(Text and item location entries)
>> Begin

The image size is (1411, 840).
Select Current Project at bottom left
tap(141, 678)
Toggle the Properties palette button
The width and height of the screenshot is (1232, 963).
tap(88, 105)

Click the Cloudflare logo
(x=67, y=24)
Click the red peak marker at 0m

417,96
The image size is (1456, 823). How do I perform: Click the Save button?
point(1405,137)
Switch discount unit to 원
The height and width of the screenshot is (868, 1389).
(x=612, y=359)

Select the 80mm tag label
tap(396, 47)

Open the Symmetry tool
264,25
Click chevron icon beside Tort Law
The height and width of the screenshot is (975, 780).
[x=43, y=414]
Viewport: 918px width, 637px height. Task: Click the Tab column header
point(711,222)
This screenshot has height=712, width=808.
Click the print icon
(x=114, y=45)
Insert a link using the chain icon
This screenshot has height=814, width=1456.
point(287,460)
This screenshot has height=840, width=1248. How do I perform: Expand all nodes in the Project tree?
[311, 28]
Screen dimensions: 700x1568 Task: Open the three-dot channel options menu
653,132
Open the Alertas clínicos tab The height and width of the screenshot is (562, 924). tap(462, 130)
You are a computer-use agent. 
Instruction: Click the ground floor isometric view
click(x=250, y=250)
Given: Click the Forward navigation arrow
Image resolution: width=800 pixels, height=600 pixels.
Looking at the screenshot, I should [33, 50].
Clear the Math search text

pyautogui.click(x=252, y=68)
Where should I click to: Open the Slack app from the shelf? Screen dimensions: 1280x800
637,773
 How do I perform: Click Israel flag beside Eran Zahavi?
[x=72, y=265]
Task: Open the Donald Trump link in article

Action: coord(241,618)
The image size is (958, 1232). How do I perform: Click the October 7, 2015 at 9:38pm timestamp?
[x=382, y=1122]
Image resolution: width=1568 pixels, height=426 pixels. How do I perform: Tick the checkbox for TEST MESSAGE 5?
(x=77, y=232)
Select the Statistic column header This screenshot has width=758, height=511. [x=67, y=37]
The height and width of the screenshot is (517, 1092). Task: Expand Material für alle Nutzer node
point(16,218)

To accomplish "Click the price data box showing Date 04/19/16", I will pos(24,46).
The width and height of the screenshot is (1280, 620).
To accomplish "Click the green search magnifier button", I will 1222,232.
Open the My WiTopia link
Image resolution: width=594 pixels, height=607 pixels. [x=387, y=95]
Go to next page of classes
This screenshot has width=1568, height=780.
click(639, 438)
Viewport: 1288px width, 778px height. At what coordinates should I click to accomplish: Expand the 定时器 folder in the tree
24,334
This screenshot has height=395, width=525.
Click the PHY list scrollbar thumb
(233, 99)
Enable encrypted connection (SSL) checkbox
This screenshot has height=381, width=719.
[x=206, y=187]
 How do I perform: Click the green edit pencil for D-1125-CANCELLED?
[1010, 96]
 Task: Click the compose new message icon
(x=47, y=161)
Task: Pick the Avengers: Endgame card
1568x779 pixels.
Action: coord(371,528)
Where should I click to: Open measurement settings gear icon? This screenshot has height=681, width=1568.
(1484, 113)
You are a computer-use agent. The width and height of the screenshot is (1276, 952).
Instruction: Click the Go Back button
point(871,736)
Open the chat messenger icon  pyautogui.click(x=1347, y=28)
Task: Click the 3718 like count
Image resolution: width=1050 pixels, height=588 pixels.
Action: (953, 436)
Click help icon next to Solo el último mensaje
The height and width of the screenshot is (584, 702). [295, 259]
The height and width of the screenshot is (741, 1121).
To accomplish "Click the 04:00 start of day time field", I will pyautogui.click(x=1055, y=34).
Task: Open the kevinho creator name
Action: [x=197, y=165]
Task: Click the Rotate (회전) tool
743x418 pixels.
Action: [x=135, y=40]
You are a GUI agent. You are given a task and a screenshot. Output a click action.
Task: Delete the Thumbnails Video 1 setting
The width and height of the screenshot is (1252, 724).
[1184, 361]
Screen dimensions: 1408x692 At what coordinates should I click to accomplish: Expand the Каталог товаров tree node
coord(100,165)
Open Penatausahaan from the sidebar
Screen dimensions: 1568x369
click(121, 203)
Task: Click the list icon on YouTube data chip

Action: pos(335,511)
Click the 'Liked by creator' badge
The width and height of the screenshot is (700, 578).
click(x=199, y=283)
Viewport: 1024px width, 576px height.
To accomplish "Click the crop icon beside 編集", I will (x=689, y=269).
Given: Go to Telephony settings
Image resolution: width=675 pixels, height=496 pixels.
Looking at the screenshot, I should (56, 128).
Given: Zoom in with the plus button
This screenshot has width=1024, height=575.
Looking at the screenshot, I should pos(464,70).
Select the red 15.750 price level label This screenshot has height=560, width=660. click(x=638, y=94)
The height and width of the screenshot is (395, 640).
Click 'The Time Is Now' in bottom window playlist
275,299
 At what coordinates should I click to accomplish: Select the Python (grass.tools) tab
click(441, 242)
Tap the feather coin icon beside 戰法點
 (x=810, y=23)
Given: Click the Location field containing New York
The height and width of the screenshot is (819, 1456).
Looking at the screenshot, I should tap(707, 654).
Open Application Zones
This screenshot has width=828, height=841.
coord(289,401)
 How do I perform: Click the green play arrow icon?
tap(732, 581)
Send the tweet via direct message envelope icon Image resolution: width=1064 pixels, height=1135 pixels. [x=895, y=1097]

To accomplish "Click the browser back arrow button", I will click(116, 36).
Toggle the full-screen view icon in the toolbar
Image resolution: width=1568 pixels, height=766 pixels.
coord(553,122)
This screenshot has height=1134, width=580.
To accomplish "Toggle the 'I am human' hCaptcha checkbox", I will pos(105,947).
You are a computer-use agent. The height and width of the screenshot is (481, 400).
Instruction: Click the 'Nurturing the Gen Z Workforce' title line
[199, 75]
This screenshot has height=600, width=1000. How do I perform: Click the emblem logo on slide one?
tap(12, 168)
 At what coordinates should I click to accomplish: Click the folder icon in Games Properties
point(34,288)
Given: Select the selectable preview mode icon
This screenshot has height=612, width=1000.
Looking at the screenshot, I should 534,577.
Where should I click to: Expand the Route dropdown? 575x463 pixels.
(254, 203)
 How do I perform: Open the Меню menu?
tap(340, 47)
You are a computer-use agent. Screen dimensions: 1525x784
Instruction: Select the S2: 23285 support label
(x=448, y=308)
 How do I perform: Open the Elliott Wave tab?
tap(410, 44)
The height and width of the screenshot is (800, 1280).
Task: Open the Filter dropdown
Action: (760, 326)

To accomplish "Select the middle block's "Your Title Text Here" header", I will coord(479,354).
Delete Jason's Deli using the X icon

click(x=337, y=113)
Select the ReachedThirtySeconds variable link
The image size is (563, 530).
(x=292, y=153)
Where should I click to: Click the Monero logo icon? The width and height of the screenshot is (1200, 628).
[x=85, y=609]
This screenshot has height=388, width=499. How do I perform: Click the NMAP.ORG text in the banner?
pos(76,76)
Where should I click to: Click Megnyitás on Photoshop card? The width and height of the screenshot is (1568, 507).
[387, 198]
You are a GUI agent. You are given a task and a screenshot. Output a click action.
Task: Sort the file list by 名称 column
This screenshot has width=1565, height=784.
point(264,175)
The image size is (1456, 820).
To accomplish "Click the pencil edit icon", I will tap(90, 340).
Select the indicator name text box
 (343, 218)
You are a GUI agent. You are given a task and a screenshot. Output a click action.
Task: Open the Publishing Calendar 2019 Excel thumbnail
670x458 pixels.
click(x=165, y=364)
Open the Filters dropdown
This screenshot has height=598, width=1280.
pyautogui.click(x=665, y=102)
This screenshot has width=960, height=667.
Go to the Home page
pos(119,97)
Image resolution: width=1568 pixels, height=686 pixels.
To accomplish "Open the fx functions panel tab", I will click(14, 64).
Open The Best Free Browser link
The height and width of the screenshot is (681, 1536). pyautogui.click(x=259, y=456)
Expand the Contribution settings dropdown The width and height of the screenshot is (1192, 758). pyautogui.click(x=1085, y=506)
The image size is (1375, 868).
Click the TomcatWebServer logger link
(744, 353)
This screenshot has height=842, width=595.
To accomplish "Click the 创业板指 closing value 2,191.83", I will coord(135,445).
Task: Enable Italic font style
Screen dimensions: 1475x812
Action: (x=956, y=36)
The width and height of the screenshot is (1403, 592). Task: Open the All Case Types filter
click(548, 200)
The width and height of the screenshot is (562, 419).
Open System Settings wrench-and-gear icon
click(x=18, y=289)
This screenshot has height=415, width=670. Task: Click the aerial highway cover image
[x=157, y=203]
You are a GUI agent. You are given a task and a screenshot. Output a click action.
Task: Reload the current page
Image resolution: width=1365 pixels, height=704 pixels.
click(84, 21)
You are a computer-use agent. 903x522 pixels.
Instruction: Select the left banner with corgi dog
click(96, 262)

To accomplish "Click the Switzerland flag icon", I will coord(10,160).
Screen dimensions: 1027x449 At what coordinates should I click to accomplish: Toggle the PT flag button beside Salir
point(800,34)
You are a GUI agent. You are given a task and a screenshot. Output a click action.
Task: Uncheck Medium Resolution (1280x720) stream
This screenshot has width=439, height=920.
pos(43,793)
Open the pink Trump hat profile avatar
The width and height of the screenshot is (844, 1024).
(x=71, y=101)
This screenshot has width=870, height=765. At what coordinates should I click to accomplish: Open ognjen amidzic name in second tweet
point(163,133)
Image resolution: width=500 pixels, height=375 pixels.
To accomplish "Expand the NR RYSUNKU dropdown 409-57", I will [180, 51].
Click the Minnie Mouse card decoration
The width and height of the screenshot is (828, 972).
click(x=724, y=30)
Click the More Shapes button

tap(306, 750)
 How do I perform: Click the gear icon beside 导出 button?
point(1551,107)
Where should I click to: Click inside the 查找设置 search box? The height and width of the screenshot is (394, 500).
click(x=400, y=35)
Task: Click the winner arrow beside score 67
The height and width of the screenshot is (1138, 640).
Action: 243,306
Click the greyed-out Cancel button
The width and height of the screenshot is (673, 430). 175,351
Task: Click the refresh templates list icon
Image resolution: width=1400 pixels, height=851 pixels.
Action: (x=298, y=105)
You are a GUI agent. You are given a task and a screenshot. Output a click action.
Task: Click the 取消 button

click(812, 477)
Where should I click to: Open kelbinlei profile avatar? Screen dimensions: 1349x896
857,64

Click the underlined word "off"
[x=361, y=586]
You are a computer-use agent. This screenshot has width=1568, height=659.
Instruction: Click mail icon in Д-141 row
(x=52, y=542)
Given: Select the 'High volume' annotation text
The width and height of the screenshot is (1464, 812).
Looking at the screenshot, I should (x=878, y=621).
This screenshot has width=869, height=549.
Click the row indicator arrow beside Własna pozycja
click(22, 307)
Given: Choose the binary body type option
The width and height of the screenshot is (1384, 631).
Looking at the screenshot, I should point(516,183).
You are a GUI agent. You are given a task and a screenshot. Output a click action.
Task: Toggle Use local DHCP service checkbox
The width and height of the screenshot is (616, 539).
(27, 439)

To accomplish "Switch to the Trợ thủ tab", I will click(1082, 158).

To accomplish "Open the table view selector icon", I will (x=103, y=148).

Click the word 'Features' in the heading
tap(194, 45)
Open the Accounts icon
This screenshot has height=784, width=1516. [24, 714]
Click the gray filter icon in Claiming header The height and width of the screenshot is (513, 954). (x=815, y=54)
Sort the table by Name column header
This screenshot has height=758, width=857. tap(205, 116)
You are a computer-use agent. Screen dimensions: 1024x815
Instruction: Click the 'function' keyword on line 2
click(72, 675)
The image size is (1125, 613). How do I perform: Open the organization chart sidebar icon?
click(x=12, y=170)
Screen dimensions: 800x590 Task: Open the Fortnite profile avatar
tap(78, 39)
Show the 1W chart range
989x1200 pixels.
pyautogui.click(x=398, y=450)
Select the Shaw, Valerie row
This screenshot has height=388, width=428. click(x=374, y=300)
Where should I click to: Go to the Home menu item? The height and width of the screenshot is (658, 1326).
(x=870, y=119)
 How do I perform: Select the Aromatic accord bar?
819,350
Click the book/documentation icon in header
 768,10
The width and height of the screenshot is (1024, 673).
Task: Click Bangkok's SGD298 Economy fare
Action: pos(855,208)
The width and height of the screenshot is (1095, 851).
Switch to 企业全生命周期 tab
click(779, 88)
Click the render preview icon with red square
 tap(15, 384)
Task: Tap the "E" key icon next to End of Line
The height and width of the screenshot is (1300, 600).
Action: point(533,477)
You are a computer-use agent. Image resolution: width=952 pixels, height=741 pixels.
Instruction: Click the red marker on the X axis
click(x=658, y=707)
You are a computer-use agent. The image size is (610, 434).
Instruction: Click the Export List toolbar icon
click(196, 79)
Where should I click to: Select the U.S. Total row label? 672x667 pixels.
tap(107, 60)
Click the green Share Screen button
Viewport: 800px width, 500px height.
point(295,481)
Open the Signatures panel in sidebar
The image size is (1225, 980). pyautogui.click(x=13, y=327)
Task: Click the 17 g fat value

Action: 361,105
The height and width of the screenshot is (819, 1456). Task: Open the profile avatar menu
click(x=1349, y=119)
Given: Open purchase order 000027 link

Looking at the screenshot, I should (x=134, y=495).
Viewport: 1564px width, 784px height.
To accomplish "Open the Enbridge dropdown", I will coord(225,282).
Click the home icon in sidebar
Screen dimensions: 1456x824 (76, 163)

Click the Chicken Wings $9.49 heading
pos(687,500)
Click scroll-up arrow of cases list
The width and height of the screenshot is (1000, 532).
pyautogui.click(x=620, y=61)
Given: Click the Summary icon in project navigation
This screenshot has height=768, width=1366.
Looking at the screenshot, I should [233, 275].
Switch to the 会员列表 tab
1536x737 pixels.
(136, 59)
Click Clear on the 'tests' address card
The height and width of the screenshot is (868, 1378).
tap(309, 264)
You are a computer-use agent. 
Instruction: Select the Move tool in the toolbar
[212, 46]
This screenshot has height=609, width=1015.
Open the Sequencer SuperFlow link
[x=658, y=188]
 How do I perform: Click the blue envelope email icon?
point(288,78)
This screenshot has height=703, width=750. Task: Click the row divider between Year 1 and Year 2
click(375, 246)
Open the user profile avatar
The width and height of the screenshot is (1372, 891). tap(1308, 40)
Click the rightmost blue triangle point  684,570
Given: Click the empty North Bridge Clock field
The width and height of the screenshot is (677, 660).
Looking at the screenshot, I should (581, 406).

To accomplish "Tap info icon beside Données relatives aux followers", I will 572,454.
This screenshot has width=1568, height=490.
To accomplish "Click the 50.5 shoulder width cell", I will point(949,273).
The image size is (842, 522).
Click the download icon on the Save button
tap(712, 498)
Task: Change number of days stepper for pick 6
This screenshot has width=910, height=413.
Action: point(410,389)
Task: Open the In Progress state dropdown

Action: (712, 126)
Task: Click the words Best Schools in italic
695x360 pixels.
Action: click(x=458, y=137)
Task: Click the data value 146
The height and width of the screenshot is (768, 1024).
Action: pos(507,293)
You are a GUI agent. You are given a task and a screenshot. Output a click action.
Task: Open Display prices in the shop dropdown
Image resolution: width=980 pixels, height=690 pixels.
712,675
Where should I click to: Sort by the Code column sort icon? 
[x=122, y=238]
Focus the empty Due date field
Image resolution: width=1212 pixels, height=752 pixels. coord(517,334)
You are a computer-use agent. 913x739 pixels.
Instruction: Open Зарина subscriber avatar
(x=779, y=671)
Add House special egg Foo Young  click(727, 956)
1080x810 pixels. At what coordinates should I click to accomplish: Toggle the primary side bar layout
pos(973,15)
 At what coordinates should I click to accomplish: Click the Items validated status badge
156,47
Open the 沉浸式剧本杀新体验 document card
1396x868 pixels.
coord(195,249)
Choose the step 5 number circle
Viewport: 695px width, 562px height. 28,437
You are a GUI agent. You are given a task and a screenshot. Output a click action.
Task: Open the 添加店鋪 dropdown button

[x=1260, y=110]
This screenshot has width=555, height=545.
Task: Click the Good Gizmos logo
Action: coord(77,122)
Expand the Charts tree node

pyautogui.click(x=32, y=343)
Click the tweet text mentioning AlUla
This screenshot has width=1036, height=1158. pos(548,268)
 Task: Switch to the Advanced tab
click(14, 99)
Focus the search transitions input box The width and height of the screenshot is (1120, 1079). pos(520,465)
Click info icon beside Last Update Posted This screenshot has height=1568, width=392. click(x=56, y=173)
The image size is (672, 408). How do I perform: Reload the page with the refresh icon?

>> End

- [YOUR GOAL]: Reproduce word for word the lines of the material from the one containing "I will pos(24,46)." through the one containing "I will 1222,232.", including both of those lines.

- [RESULT OF THE TASK]:
To accomplish "Click the price data box showing Date 04/19/16", I will pos(24,46).
The width and height of the screenshot is (1280, 620).
To accomplish "Click the green search magnifier button", I will 1222,232.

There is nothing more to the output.